The earliest evidence of the pre-historic period in Sri Lanka is 250,000 years ago in Minihagalkanda, Hambantota and the latest around 2,800 BC in Manthai, Mannar.

This gallery’s focus was primarily on burial techniques. I came across two different burial methods. One was an urn burial that was excavated from Pomparippu from around 800 – 700 BC. The pot was used to place human ash and offerings and covered with the circular stone slab, similar to the stone enclosure on display, which had been found near Galewela.

The other form of burial on display was the earthen canoe burial, where a pit built with clay was used for burning the corpse together with offerings and then filled and covered with a layer of burnt clay lumps. The one on display had been found in Kegalle district and was dated to 360 BC.

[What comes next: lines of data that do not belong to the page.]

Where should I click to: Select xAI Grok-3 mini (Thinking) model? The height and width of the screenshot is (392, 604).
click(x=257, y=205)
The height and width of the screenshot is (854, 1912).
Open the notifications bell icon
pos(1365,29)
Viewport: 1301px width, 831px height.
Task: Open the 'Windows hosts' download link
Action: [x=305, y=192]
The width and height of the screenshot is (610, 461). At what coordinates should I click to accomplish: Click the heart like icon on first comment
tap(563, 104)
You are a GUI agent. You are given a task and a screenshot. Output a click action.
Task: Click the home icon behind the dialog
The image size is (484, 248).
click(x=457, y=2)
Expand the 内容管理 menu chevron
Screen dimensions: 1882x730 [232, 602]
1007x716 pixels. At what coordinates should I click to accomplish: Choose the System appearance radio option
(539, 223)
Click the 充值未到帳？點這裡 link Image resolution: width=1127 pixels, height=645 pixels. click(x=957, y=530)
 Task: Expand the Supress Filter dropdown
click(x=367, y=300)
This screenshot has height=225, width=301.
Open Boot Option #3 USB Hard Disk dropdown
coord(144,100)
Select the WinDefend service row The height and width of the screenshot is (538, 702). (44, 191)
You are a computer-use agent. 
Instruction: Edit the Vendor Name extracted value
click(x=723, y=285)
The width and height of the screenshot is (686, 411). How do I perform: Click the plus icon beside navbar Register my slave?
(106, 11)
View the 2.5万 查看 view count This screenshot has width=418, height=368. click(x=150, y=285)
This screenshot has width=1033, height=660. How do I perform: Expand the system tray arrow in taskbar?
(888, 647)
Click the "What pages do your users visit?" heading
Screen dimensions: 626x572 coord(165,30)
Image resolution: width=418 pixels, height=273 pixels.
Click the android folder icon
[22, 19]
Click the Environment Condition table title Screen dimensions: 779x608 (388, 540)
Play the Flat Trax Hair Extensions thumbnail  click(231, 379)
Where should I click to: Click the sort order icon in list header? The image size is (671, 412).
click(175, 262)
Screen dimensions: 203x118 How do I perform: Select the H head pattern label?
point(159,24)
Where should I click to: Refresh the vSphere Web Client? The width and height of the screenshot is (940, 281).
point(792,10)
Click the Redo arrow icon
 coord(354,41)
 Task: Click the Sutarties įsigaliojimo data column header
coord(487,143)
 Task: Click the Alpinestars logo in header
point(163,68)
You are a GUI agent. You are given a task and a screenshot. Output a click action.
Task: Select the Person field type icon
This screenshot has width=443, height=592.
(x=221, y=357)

  • Anuradhapura period gallery

The museum has missed out on the period between prehistoric and Anuradhapura period, where there was an influx of immigrants from the Indian subcontinent, which contributed to the decimation of the indigenous population and establishment of the Sinhalese and Tamil settlements in the country. The information plaque at the entrance of the gallery mentions that Anuradhagama was founded in 5 BC by Anuradha, a minister of the legendary ruler Vijaya. The city of Anuradhapura was then established in 4 BC by King Pandukabhaya, and became the first capital of Sri Lanka.

Two images under this period caught my attention. One was the 8th century image of Buddha found in Toluvila, which actually is displayed at the entrance of the museum and not within the Anuradhapura gallery. Buddhism was introduced to Sri Lanka in 3 BC, through the missionary activities of Emperor Asoka of India.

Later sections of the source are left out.